Applications
The balls used in soccer and team handball are perhaps the best-known example of a spherical polyhedron analog to the truncated icosahedron, found in everyday life. The ball comprises the same pattern of regular pentagons and regular hexagons, but it is more spherical due to the pressure of the air inside and the elasticity of the ball.

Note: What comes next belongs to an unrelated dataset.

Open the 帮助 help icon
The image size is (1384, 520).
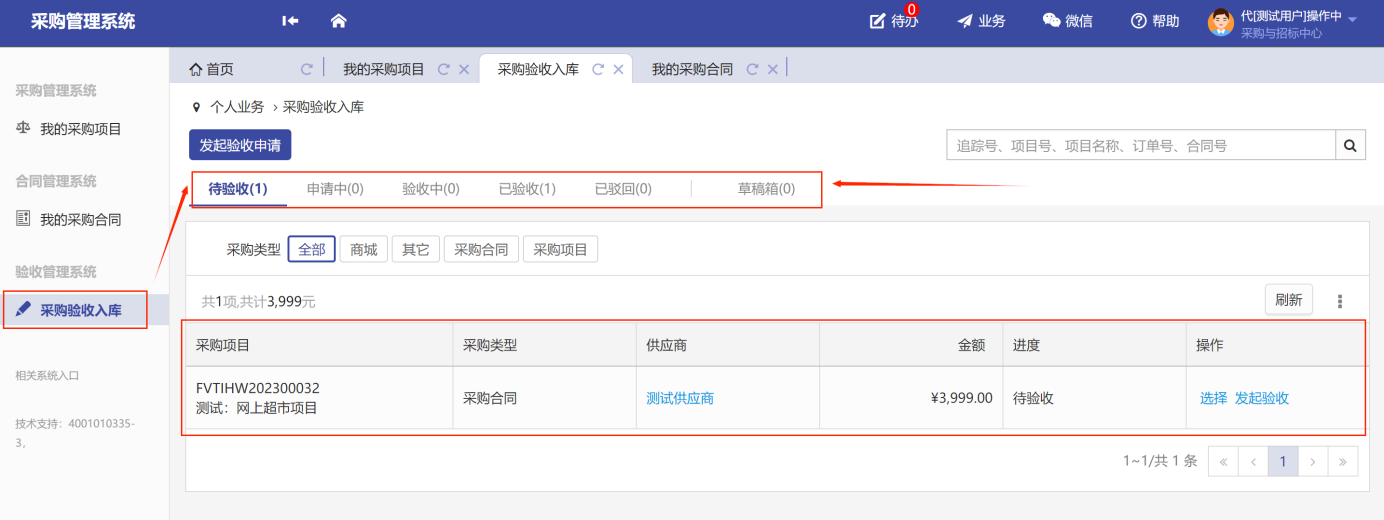coord(1154,21)
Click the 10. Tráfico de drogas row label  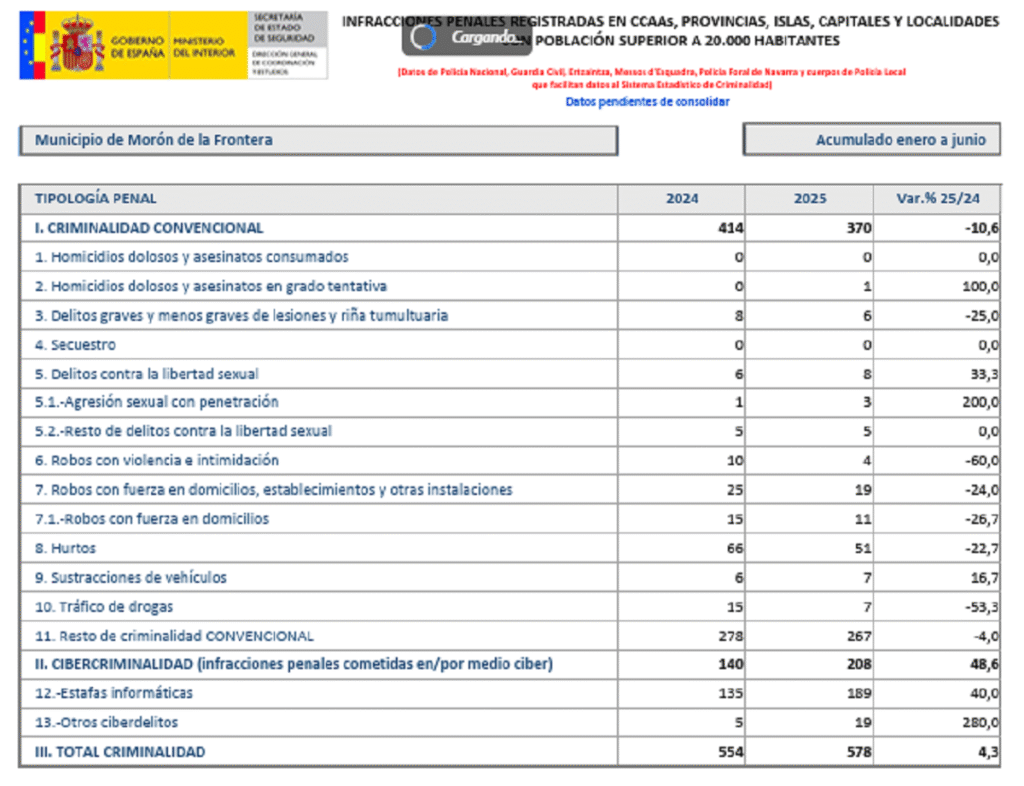104,607
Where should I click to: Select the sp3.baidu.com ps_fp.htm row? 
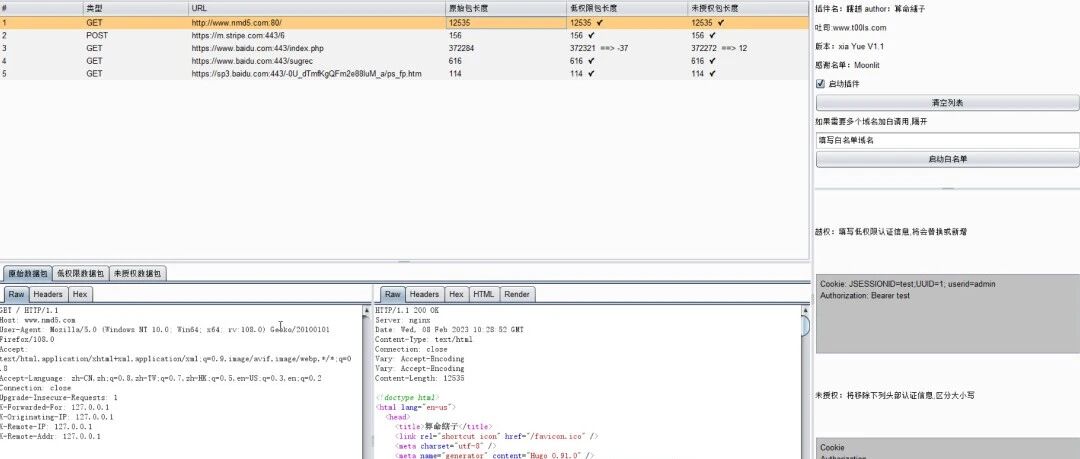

This ball type was introduced in 1970; starting with the 2006 World Cup, the design has been superseded by newer patterns.
A variation of the icosahedron was used as the basis of the honeycomb wheels (made from a polycast material) used by the Pontiac Motor Division between 1971 to 1976 on its Trans Am and Grand Prix.
This shape was also the configuration of the lenses used for focusing the explosive shock waves of the detonators in both the gadget and Fat Man atomic bombs.
The truncated icosahedron can also be described as a model of the Buckminsterfullerene (fullerene) (C60), or "buckyball," molecule, an allotrope of elemental carbon, discovered in 1985. The diameter of the soccer ball and the fullerene molecule are 22 cm and ca. 1 nm, respectively, hence the size ratio is 220,000,000:1.
The truncated icosahedron is also hypothesized in geology to be the driving force behind many tectonic fabrics on earth. According to the theory, since the shape is a close geometric analog to the shape of the earth, it can explain the trend of many different fracture and associated features in plate tectonic rifting and craton shape.